Obviously there was a violation of law. But, here we go.
In a victory for the Standing Rock Sioux Tribe, the Court finds that approval of Dakota Access Pipeline violated the law.
In a 91-page decision, Judge James Boasberg ruled that the federal permits authorizing the pipeline to cross the Missouri River just upstream of the Standing Rock reservation, which were hastily issued by the Trump administration just days after the inauguration, violated the law in certain critical respects.
The Court did not determine whether pipeline operations should be shut off and has requested additional briefing on the subject and a status conference next week.
The federal judge wrote, “the Court agrees that [the Corps] did not adequately consider the impacts of an oil spill on fishing rights, hunting rights, or environmental justice, or the degree to which the pipeline’s effects are likely to be highly controversial.”
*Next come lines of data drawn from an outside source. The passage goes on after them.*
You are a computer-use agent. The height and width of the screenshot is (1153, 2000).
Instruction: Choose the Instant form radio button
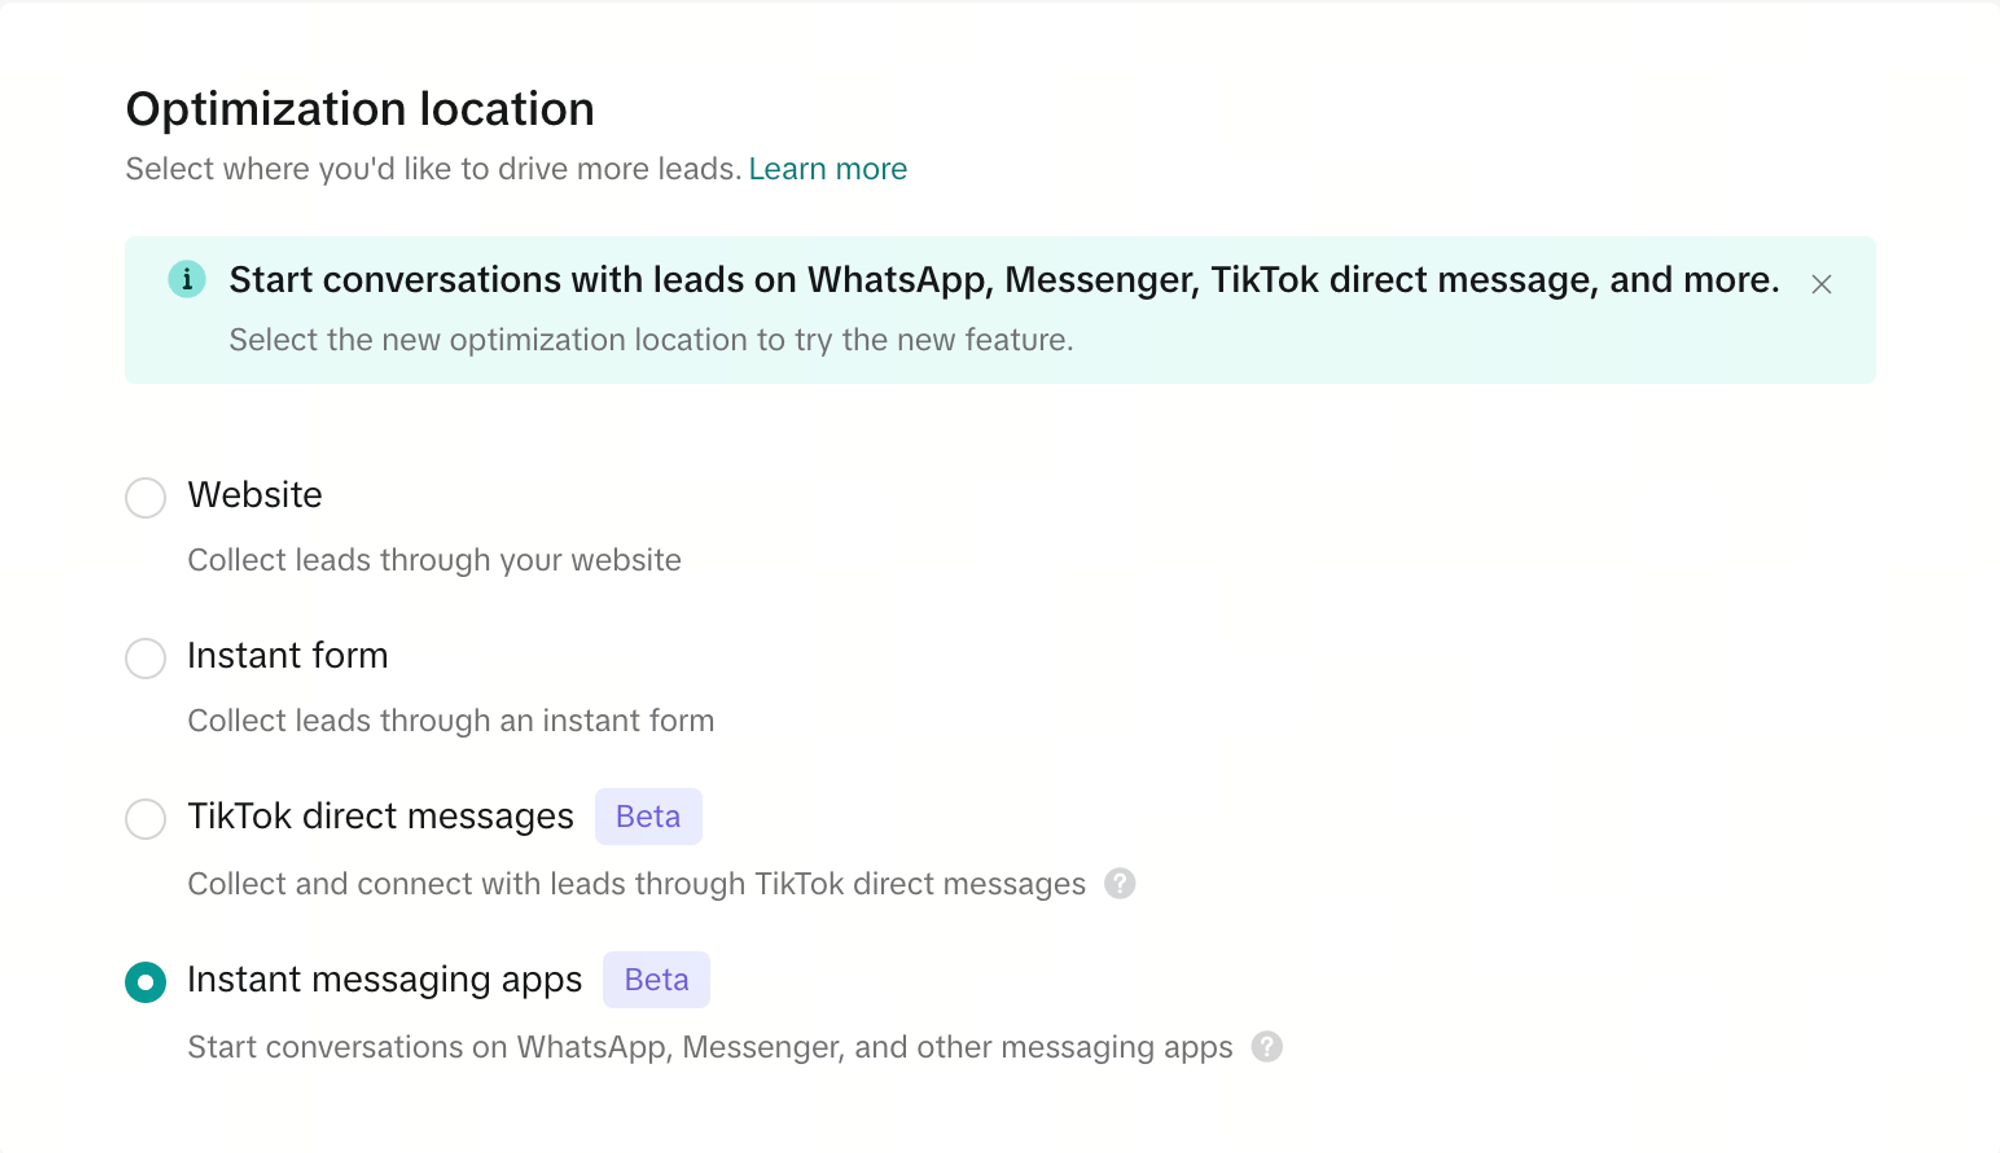146,658
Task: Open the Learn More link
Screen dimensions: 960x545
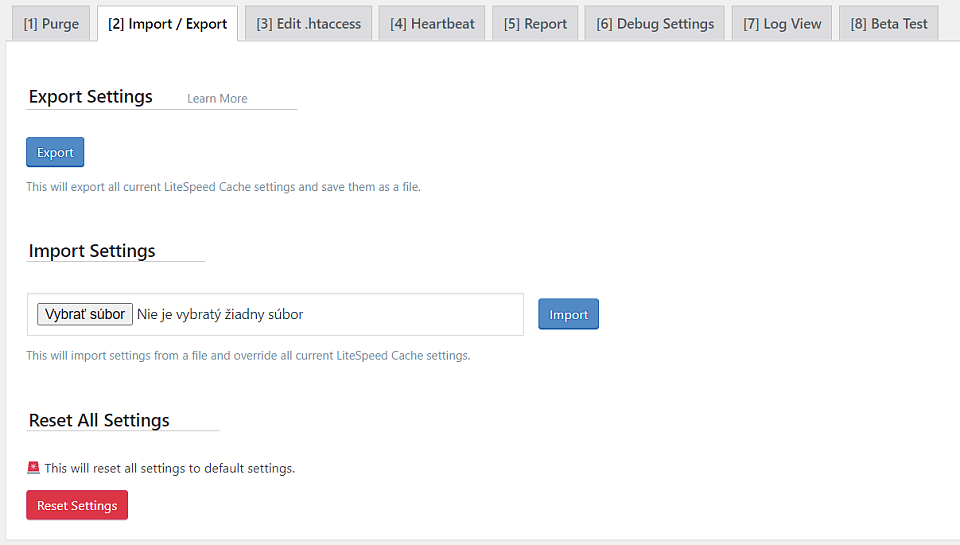Action: [x=217, y=99]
“This is a major victory for the Tribe and we commend the courts for upholding the law and doing the right thing,” said Standing Rock Sioux Chairman Dave Archambault II. “The previous administration painstakingly considered the impacts of this pipeline, and President Trump hastily dismissed these careful environmental considerations in favor of political and personal interests. We applaud the courts for protecting our laws and regulations from undue political influence, and will ask the Court to shut down pipeline operations immediately.”
“This decision marks an important turning point. Until now, the rights of the Standing Rock Sioux Tribe have been disregarded by the builders of the Dakota Access Pipeline and the Trump Administration—prompting a well-deserved global outcry,” said Earthjustice attorney Jan Hasselman. “The federal courts have stepped in where our political systems have failed to protect the rights of Native communities.”
The Court ruled against the Tribe on several other issues, finding that the reversal allowing the pipeline complied with the law in some respects.